*Things to do:*
(1) In the post on "history from below," which label do Thompson and many historians of the modern era use for their subjects?
(2) Write out the passage in the post on "history from below" from "The posts that" to "define its subjects.".
(3) Extend the post on "history from below" beyond its last sentence.

*Selected text:*
○ ○ ○
The posts that have appeared so far in this symposium have suggested a number of interesting directions for the future of ‘history from below’: a future that opens up new avenues for research through explorations of material culture, of the landscape, and of global connections and comparisons, with a critical but ultimately optimistic disposition regarding the possibilities of drawing together fragmentary evidence, potentially through the use of digital databases. All of this excites and encourages me. And yet, there is one particular problem that I think we all need to address if ‘history from below’ is to have a coherent future: how to define its subjects.

I’m not so much concerned here with who should ‘qualify’ as an appropriate subject for ‘history from below’ – I’m not sure prescriptive precision here is possible or helpful, but maybe someone would like to take this up in the comments section – so much as with the labels we use to refer to those that are generally accepted to fall within its remit. Let’s start with that classic statement of the ‘history from below’ agenda found in Thompson’s preface to The Making… ‘I am seeking to rescue the poor stockinger, the Luddite cropper, the “obsolete” hand-loom weaver, the “Utopian” artisan, and even the deluded follower of Joanna Southcott, from the enormous condescension of posterity.’

Is 'working class; the best label for our subjects?

Is ‘working class’ the best label for our subjects?

How can we collectively describe these subjects? It seems to me that most of the labels historians use are in some way problematic. Usually we reach for a sociological label, seeking to define our subjects in terms of broad socio-economic groups. Straight away this raises issues with regards to gender: might we consider all women as ‘below’ in a patriarchal society such as early modern England, regardless of their socio-economic status? This isn’t the only problem with privileging a socio-economic label – which one to choose? Thompson and many historians of the modern era opt for class, and refer to their subjects as the ‘working class’. Let’s assume for a moment that this works fine for the Industrial Age (a dangerous assumption, as many would argue it is hugely problematic even here), but for the early modern historian there is a real problem with the term: it wasn’t used by our subjects themselves.
○ ○ ○
*Data extract:*
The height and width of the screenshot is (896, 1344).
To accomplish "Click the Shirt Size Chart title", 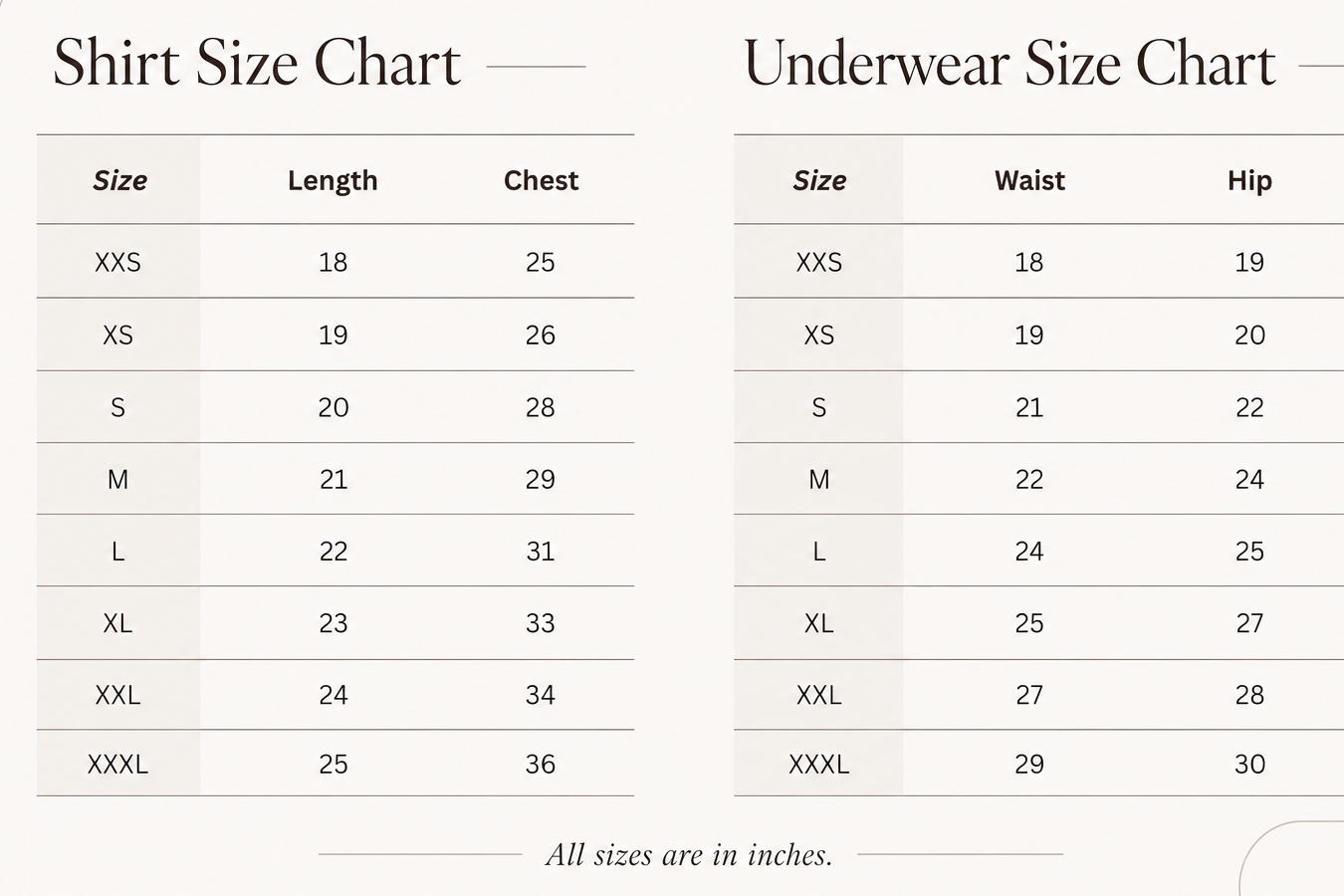I will click(x=257, y=64).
○ ○ ○
*Written answers:*
(1) They call their subjects the "working class."

(2)
The posts that have appeared so far in this symposium have suggested a number of interesting directions for the future of ‘history from below’: a future that opens up new avenues for research through explorations of material culture, of the landscape, and of global connections and comparisons, with a critical but ultimately optimistic disposition regarding the possibilities of drawing together fragmentary evidence, potentially through the use of digital databases. All of this excites and encourages me. And yet, there is one particular problem that I think we all need to address if ‘history from below’ is to have a coherent future: how to define its subjects.

(3)
Of course, we might argue that it is, nonetheless, a useful analytical category for the historian, but as regular readers of the Monster will know a major part of the agenda for many of us studying early modern England ‘from below’ is to try to recover, as far as possible, the way ‘ordinary people’ (I’ll come back to this label too) saw their own world. If ‘class’ was an alien label to them, it would seem more fitting for us to search for an indigenous label that they themselves may have recognised.

To this end historians of early modern England often refer instead to ‘sorts’ of people, rather than ‘classes’, especially when referring to the ‘middling sort’ of people as opposed to the ‘middle class’. Again, though, there are issues here. Whilst early moderns did use the language of ‘sorts’, it is not clear that the ‘middling sort’ adopted this label for themselves, tending to prefer instead the label ‘the better sort’ of their particular parish.[1] This was a category usually used to distinguish themselves from their poorer neighbours, who they referred to as the ‘meaner’ or ‘vulgar’ sort of people. We may be happy to talk about a ‘middling sort’, but if historians started to use the vocabulary of the ‘vulgar sort’ – or arguably even the ‘lower sort’ – to describe their subjects it would hardly seem to be striking a blow against the condescension of posterity.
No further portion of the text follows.